Another study analyzed three Lebanese populations, Christian, Muslim, and Druze and found that Ashkenazi and Sephardic Jews clustered with Lebanese Christians and Druze. Lebanese Muslims fell close to Syrians. A statistical analysis of world populations revealed a Levantine component dominant in Anatolian, Iranian, Armenian, Cypriot, Ashkenazi and Sephardic Jews, and Lebanese Christians and Druze, in contrast to a Middle Eastern component that was dominant in Bedouins, Saudis, Ethiopians, and Moroccans. These cluster on the Mediterranean coastal region and the Northern Fertile Crescent in contrast to the Arabian and North African regions.

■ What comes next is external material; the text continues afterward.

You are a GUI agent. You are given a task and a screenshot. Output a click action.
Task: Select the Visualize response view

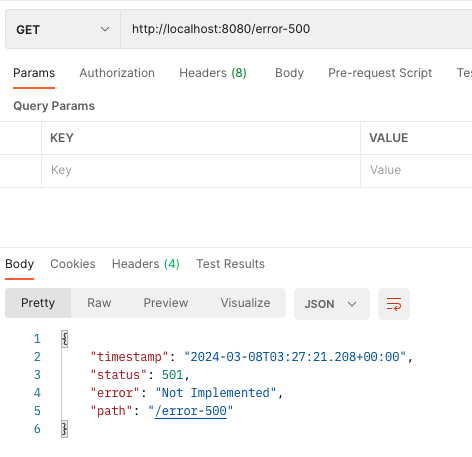tap(245, 303)

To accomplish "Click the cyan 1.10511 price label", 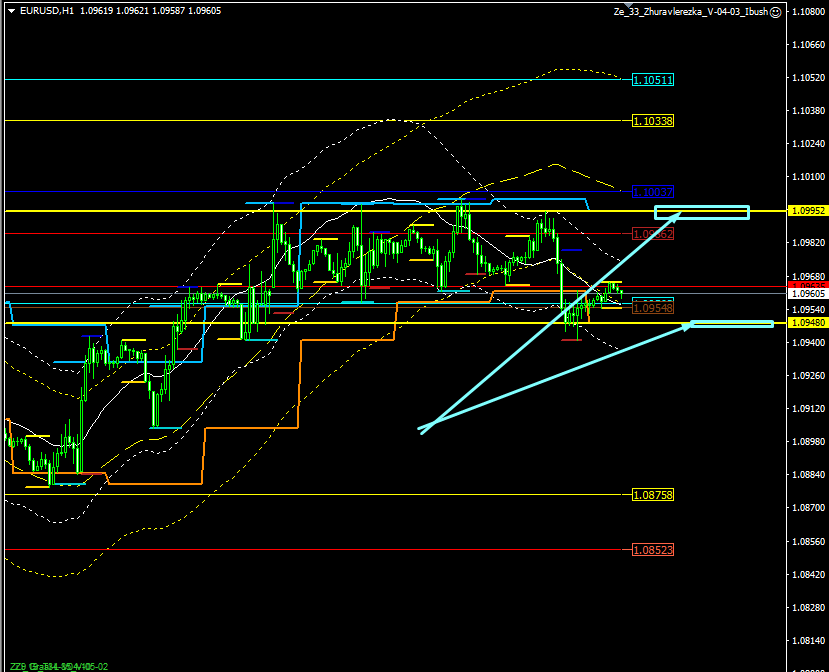I will click(x=653, y=79).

Both these studies support the hypothesis that Ashkenazi and Sephardic populations, to the extent that they may form a palimpsest of the Iron Age Israelites, may also reflect indigenous Late Bronze Age Canaanites. Geographically, Canaanite archaeological material culture, and the rare textual and linguistic evidence point to the hub of Canaanite culture along the coast of Lebanon and Northern Israel, as well as inland to the Galilee region up to the Beka’a valley. The genetic affinities of the Jewish populations with Druze and Lebanese may reflect a common Canaanite substrate.
The Y chromosome, on account of its haploid or divided state, often enables specific lineages to be traced through migrations and temporal demographic events. In the three regions under consideration, Y haplogroup J-M304 is the most frequent, and splits into J1 and J2. It has been shown that subclades (further subdivisions) J2a and J1e track the annual rainfall patterns of the Middle East with J2a more frequent in the higher rainfall areas of Anatolia and the coastal Levant as well as Crete, Cyprus, and Sicily. J1e on the other hand correlates to a low rainfall pattern of the Mid-East Arabian Desert.

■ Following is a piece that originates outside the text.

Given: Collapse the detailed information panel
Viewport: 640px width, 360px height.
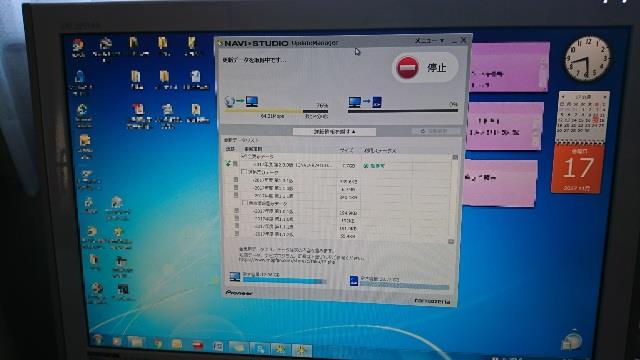Looking at the screenshot, I should coord(334,131).
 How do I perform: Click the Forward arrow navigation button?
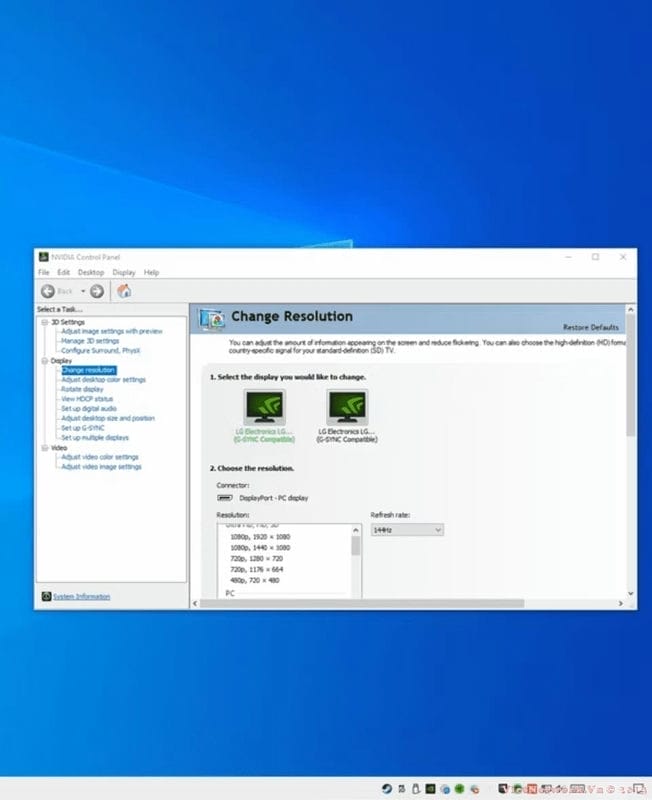(96, 291)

This geographic distribution of J2a versus J1 mirrors the two autosomal components, where a Levantine component is dominant in Anatolian, Iranian, Armenian, Cypriot, Ashkenazi and Sephardic Jews, and Lebanese Christians and Druze, and a Middle Eastern component that is dominant in Bedouins, Saudis, Ethiopians, and Moroccans. Several demographic and migration events may contribute to the observed patterns. Major J2a lineages with likely origins in East Anatolia, Armenia, Georgia, and NW Iran could have migrated to the southern Levant during the Early Bronze Age through the “Khirbet Kerak” culture. Later immigration from a similar East Anatolian source may have occurred during the Middle Bronze Age. These events may have added J2a to an underlying J1 substratum. Analogously, J1 chromosomes may have amplified during the many episodes of sedentarization of nomadic and semi-nomadic populations from the Arabian Desert. Finally, other Y lineages may have moved into the coastal southern Levant from the Aegean during the collapse of the Late Bronze Age states.
The Y chromosome patterns of contemporary populations offers a lens to explore the possible demographic effects of the Iron Age I Philistines. Apart from the J2a patterns listed above, previous studies show an Aegean focus for two non-J Y lineages. Both lineages track Greek colonization events from present day Southern France to Greek colonies in Ukraine and Crimea.
Modern DNA studies throughout the southern Levant, Middle East, and Mediterranean are only imprecisely connected to ancient social history. But by sampling skeletal materials from the southern Levant from secure archaeological contexts, we can begin to build an ancient DNA database. This database would provide ancient genetic information that we could then compare with our archaeological reconstruction of varied ethnic groups in the southern Levant in the Iron I and other periods. Ancient DNA may also be compared with modern DNA in order to better refine our understanding of the long-term histories of human groups and their interactions in the southern Levant.